First published: Winter 2019
The American painter occupies a strong position in today’s religious and political thinking, and his viewpoints shape his art
In an age of extremism, the art of William Thomas Thompson (b. 1935) extends above and beyond the merely unconventional. His political and religious beliefs are neither on the extreme right nor the extreme left. While the messages of other apocalyptic artists of a fundamentalist-Christian orientation may appear to be coming from a similar place, none have spelled themselves out as explicitly as those within the texts that appear in Thompson’s paintings, particularly his seven most recently created works.
The Toxic Dollar, A Weapon of Mass Destruction, 2018, acrylic on canvas, 15 x 12 ft / 4.6 x 3.7 m
Thompson, who lives in Greenville, South Carolina, began his career in 1961 as a wholesaler of artificial flowers, built up a million-dollar business in the United States, and then expanded his enterprise to Hong Kong.

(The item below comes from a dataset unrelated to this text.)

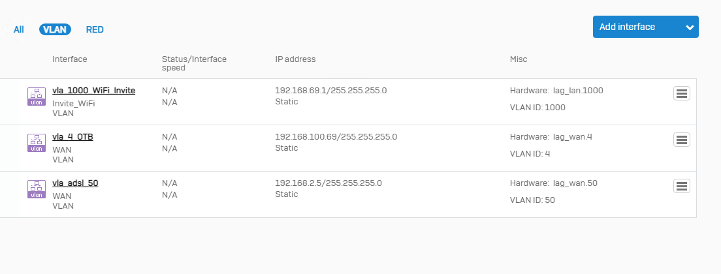The width and height of the screenshot is (721, 274).
Task: Click the Misc column header
Action: click(x=519, y=59)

However, through a series of financial downturns, his business collapsed in the 1980s. As a result, he believes his psychological well-being suffered and led to his developing Guillan-Barré syndrome, a rare autoimmune disorder. While attending a Sunday church service in Hawaii, 1989, he recalled, “I saw a vision of the coming of the Lord and the world on fire on July 6, 1989.” Thompson regards his epiphany, he said, “as an unmistakable command to paint what I saw”. Since then, he has produced thousands of paintings. He noted, “I feel spiritually motivated to paint the truth condemning the world system as the spirit enlightens me to the pitfalls laid down by the Antichrist.”
Not one to be swept up in the voluptuous materialism of painterly realism, he never attempted to practise a formal technique. Instead, his work offers the raw realism of spontaneous expression – rough images by an artist whose brushstrokes reflect the tremors caused by a neurological condition that causes pain and weakness in his hands, and has paralysed Thompson below the knees.